When looking at the case of BOS, it becomes clear that the concept has considerable room for interpretation on the part of the actors drawing on and applying the concept in practice. For example, some researchers have noted that BOS is not a very theoretically coherent concept (Kociatkiewicz and Kostera 2016) and lacks a “scientific theoretical corpus” (Aspara et al. 2008). As Kociatkiewicz and Kostera (2016) point out, it is written in an entertaining way as a series of loosely connected success stories. Therefore, it can be argued that the book, similar to other management guru texts, appeals more to managers’ emotions and subjective interpretations than to sound scientific logic and argumentation (cf. Nørreklit 2003).
It can be argued that the concept of BOS has considerable room for interpretation. The vagueness and ambiguity of the concept means that it can be interpreted in different ways by different readers who actively has to create meaning around BOS. Since there is much room for interpretation, the reader may end up with his own BOS theory rather than the one presented and intended by the concept’s creators (cf. Nørreklit 2003). Moreover, the developments in KM’s concept literature means that the interpretations made by users will vary depending on which book or article they read.

3.2.4. Universality

Finally, popular management concepts and ideas tend to be presented as being universal in nature, decontextualized from the particularities of an individual organization (Huczynski 1992; Lillrank 1995, 2015; Røvik 1998).
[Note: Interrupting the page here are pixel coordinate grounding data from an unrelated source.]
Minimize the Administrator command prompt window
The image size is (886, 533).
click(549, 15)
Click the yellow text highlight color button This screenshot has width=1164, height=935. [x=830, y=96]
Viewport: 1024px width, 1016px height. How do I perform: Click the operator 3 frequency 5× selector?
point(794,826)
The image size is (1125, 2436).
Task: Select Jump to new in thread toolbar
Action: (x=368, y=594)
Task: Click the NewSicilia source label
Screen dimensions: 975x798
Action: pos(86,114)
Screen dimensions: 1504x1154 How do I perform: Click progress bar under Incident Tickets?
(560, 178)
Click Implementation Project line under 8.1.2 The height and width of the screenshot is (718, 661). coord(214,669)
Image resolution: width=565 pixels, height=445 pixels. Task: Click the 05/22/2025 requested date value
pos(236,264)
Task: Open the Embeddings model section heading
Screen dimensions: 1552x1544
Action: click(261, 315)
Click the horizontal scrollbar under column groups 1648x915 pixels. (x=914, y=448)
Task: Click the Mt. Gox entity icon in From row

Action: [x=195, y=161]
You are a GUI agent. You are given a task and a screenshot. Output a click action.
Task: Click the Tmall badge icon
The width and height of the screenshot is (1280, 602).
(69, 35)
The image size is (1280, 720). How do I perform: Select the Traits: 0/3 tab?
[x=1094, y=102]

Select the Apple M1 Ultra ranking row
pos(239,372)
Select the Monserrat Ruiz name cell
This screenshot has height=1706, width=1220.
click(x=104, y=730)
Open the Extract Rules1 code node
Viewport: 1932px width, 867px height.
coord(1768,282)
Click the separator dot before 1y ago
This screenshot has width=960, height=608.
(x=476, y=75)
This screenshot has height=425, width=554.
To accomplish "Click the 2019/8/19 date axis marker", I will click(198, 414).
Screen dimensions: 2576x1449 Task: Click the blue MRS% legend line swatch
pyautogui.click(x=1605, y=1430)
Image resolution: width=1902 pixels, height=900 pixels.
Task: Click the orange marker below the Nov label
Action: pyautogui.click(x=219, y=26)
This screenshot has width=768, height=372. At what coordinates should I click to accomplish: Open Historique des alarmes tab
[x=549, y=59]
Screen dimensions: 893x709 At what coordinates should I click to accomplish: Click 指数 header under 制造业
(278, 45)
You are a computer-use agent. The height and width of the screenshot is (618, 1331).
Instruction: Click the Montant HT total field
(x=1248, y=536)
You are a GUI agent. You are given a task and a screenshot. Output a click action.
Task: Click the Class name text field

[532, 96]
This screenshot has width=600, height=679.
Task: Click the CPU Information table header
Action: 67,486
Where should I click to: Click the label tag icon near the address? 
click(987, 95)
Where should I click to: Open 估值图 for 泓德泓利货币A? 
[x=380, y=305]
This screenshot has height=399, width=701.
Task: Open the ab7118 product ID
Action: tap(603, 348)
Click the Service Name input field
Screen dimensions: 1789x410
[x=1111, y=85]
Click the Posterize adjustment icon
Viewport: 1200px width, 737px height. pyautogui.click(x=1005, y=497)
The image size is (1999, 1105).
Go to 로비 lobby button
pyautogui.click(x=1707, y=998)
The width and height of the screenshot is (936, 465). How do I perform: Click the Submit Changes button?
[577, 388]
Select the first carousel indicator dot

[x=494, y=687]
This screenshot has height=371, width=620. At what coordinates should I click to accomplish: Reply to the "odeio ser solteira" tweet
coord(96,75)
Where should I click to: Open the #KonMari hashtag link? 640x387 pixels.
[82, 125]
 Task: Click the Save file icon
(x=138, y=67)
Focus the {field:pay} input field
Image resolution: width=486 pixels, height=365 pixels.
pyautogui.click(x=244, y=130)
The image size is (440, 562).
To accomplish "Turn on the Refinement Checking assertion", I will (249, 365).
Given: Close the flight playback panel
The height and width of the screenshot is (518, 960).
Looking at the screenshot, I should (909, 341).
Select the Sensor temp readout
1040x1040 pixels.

As noted by Wittrock (2015), management concepts are often presented as context independent.
In the case of BOS, it is clear that KM claim universal applicability of their BOS framework. Dixit (2014, p. 1132) observes that the concept of BOS is presented by advisors/writers as a “universally valid nostrum.” For example, in an interview, KM state that “Blue ocean strategy is applicable across all types of industries from typical consumer product goods to b2b” (Leavy 2005, p. 20). Hence, BOS is presented as useful for organizations across the board, for private sector firms (e.g., Nintendo or Cirque de Soleil) to non-profits and public sector organizations.
The worldwide popularity and acceptance of BOS is another indication that the concept is presented in a way that is appealing across institutional and cultural contexts. For example, the BOS books have been translated to multiple languages and have won numerous awards and accolades in non-Western economies such as China, Russia and Vietnam.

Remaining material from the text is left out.